**WHAT YOU NEED TO DO:** Quote all of the records below word for word, leaving out the pictures.

-*-

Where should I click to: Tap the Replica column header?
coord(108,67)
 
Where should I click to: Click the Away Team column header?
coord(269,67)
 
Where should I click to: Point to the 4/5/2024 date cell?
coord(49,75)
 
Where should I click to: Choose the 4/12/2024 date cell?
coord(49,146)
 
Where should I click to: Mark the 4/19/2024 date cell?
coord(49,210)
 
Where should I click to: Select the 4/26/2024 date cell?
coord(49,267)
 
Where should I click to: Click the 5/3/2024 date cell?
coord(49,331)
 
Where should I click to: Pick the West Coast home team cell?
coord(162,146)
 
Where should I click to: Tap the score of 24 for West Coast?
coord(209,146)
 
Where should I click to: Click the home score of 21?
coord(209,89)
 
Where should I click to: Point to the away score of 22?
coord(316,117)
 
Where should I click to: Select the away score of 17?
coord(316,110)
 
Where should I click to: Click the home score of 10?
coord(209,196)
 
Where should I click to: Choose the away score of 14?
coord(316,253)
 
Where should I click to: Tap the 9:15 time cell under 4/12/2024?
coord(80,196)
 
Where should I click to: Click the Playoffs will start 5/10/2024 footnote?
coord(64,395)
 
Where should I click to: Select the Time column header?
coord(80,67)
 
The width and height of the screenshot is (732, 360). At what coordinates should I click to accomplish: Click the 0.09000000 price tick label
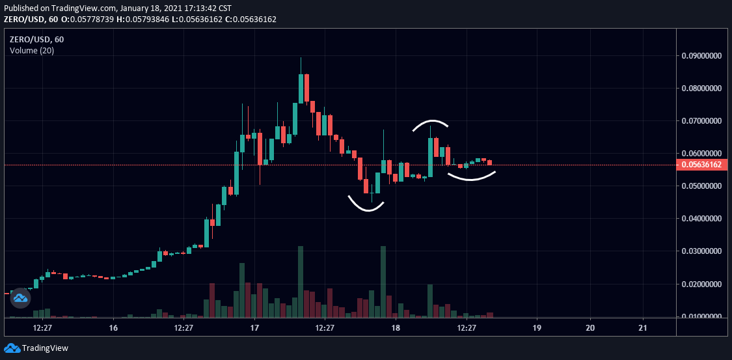pyautogui.click(x=701, y=56)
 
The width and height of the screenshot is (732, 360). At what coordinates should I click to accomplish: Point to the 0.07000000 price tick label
pyautogui.click(x=701, y=121)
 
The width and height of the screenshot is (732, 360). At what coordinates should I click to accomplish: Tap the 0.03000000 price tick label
pyautogui.click(x=701, y=251)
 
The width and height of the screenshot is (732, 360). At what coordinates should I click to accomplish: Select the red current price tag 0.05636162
pyautogui.click(x=701, y=165)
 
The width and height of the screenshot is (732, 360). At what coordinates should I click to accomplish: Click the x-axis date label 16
pyautogui.click(x=113, y=327)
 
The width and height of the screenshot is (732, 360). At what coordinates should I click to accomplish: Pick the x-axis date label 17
pyautogui.click(x=254, y=327)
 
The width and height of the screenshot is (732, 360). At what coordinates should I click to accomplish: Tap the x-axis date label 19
pyautogui.click(x=537, y=327)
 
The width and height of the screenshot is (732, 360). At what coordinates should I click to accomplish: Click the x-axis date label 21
pyautogui.click(x=643, y=327)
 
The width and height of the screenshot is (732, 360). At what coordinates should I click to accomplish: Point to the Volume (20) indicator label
pyautogui.click(x=32, y=51)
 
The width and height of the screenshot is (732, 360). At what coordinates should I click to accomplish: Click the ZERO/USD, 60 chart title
pyautogui.click(x=36, y=39)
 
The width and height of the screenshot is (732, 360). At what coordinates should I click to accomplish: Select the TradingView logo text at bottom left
pyautogui.click(x=45, y=348)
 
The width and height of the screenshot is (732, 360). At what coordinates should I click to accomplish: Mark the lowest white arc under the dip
pyautogui.click(x=366, y=207)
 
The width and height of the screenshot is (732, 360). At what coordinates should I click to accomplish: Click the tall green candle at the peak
pyautogui.click(x=301, y=88)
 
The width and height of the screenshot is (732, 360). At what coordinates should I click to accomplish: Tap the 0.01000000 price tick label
pyautogui.click(x=701, y=316)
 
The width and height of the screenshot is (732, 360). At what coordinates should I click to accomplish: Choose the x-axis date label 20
pyautogui.click(x=590, y=327)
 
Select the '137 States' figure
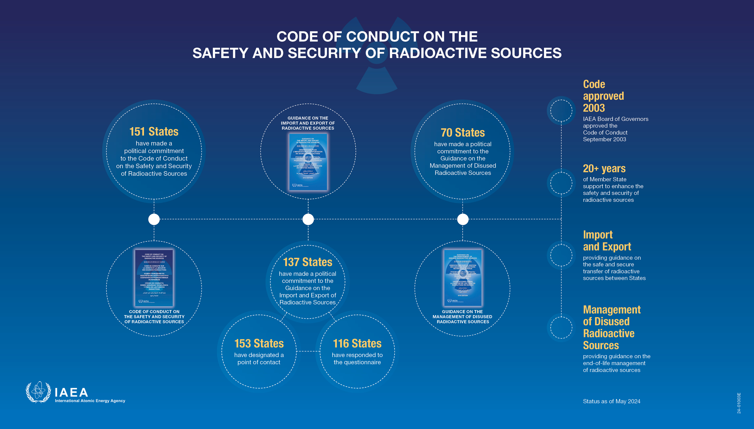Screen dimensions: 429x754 click(x=308, y=262)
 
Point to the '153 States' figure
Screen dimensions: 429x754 click(x=259, y=344)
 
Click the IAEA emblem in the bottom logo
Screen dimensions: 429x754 click(x=38, y=392)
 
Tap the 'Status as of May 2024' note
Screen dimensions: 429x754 click(x=612, y=401)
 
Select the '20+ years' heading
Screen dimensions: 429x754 click(x=604, y=169)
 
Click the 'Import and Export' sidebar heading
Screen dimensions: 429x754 click(x=607, y=241)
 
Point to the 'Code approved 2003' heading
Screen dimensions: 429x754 click(x=603, y=96)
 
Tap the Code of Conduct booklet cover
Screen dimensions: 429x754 click(x=154, y=278)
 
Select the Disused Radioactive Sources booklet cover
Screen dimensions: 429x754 click(x=463, y=278)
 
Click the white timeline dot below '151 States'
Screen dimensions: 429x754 click(x=154, y=219)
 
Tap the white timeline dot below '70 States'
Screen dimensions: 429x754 click(x=463, y=219)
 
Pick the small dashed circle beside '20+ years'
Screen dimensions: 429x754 click(x=561, y=183)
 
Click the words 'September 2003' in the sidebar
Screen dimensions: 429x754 click(x=604, y=139)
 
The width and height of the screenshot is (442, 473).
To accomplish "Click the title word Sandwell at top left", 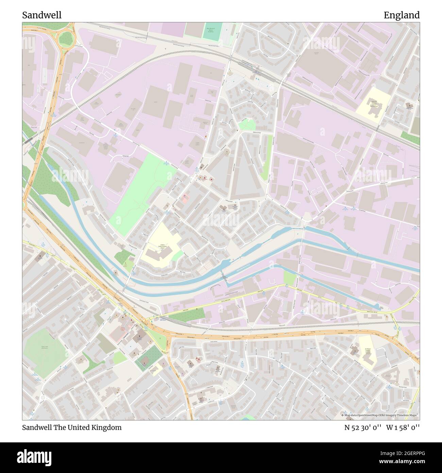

-*-

**SOLUTION BELOW:**
Where should I click to: Tap the Replica column header?
coord(108,67)
 
Where should I click to: Click the Away Team column header?
coord(269,67)
 
Where should I click to: Point to the 4/5/2024 date cell?
coord(49,75)
 
Where should I click to: Choose the 4/12/2024 date cell?
coord(49,146)
 
Where should I click to: Mark the 4/19/2024 date cell?
coord(49,210)
 
Where should I click to: Select the 4/26/2024 date cell?
coord(49,267)
 
Where should I click to: Click the 5/3/2024 date cell?
coord(49,331)
 
Where should I click to: Pick the West Coast home team cell?
coord(162,146)
 
Where should I click to: Tap the score of 24 for West Coast?
coord(209,146)
 
Where should I click to: Click the home score of 21?
coord(209,89)
 
Where should I click to: Point to the away score of 22?
coord(316,117)
 
Where should I click to: Select the away score of 17?
coord(316,110)
 
Where should I click to: Click the home score of 10?
coord(209,196)
 
Where should I click to: Choose the away score of 14?
coord(316,253)
 
Where should I click to: Tap the 9:15 time cell under 4/12/2024?
coord(80,196)
 
Where should I click to: Click the Playoffs will start 5/10/2024 footnote?
coord(64,395)
 
Where should I click to: Select the Time column header?
coord(80,67)
 
The width and height of the screenshot is (732, 360). At what coordinates should I click to accomplish: Click the 0.09000000 price tick label
pyautogui.click(x=701, y=56)
 
The width and height of the screenshot is (732, 360). At what coordinates should I click to accomplish: Point to the 0.07000000 price tick label
pyautogui.click(x=701, y=121)
 
The width and height of the screenshot is (732, 360). At what coordinates should I click to accomplish: Tap the 0.03000000 price tick label
pyautogui.click(x=701, y=251)
 
The width and height of the screenshot is (732, 360). At what coordinates should I click to accomplish: Select the red current price tag 0.05636162
pyautogui.click(x=701, y=165)
 
The width and height of the screenshot is (732, 360). At what coordinates should I click to accomplish: Click the x-axis date label 16
pyautogui.click(x=113, y=327)
 
The width and height of the screenshot is (732, 360). At what coordinates should I click to accomplish: Pick the x-axis date label 17
pyautogui.click(x=254, y=327)
 
The width and height of the screenshot is (732, 360). At what coordinates should I click to accomplish: Tap the x-axis date label 19
pyautogui.click(x=537, y=327)
 
The width and height of the screenshot is (732, 360). At what coordinates should I click to accomplish: Click the x-axis date label 21
pyautogui.click(x=643, y=327)
 
The width and height of the screenshot is (732, 360). At what coordinates should I click to accomplish: Point to the Volume (20) indicator label
pyautogui.click(x=32, y=51)
 
The width and height of the screenshot is (732, 360). At what coordinates should I click to accomplish: Click the ZERO/USD, 60 chart title
pyautogui.click(x=36, y=39)
 
The width and height of the screenshot is (732, 360). At what coordinates should I click to accomplish: Select the TradingView logo text at bottom left
pyautogui.click(x=45, y=348)
 
The width and height of the screenshot is (732, 360). At what coordinates should I click to accomplish: Mark the lowest white arc under the dip
pyautogui.click(x=366, y=207)
 
The width and height of the screenshot is (732, 360). At what coordinates should I click to accomplish: Click the tall green candle at the peak
pyautogui.click(x=301, y=88)
 
The width and height of the screenshot is (732, 360). At what coordinates should I click to accomplish: Tap the 0.01000000 price tick label
pyautogui.click(x=701, y=316)
 
The width and height of the screenshot is (732, 360). At what coordinates should I click to accomplish: Choose the x-axis date label 20
pyautogui.click(x=590, y=327)
 
Select the '137 States' figure
Screen dimensions: 429x754 click(x=308, y=262)
 
Point to the '153 States' figure
Screen dimensions: 429x754 click(x=259, y=344)
 
Click the IAEA emblem in the bottom logo
Screen dimensions: 429x754 click(x=38, y=392)
 
Tap the 'Status as of May 2024' note
Screen dimensions: 429x754 click(x=612, y=401)
 
Select the '20+ years' heading
Screen dimensions: 429x754 click(x=604, y=169)
 
Click the 'Import and Export' sidebar heading
Screen dimensions: 429x754 click(x=607, y=241)
 
Point to the 'Code approved 2003' heading
Screen dimensions: 429x754 click(x=603, y=96)
 
Tap the Code of Conduct booklet cover
Screen dimensions: 429x754 click(x=154, y=278)
 
Select the Disused Radioactive Sources booklet cover
Screen dimensions: 429x754 click(x=463, y=278)
 
Click the white timeline dot below '151 States'
Screen dimensions: 429x754 click(x=154, y=219)
 
Tap the white timeline dot below '70 States'
Screen dimensions: 429x754 click(x=463, y=219)
 
Pick the small dashed circle beside '20+ years'
Screen dimensions: 429x754 click(x=561, y=183)
 
Click the words 'September 2003' in the sidebar
Screen dimensions: 429x754 click(x=604, y=139)
 
The width and height of the screenshot is (442, 473).
To accomplish "Click the title word Sandwell at top left", 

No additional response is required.